*** Begin section ***
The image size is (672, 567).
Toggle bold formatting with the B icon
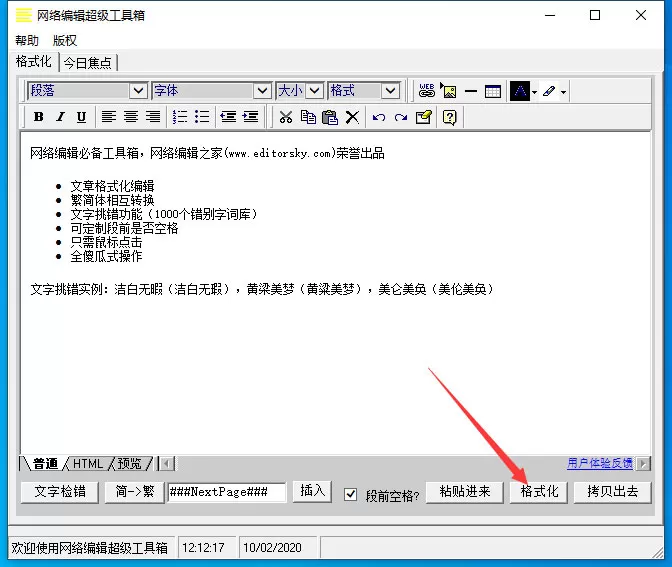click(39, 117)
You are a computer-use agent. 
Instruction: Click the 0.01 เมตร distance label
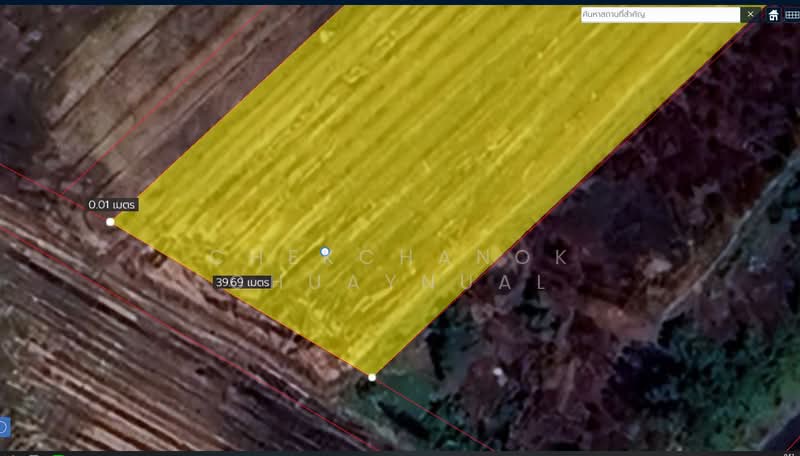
*** End section ***
### WHAT THIS TASK INVOLVES:
Give the records back exactly. Leave the pictures out.

### RESPONSE:
The image size is (672, 567).
Toggle bold formatting with the B icon
click(39, 117)
You are a computer-use agent. 
Instruction: Click the 0.01 เมตร distance label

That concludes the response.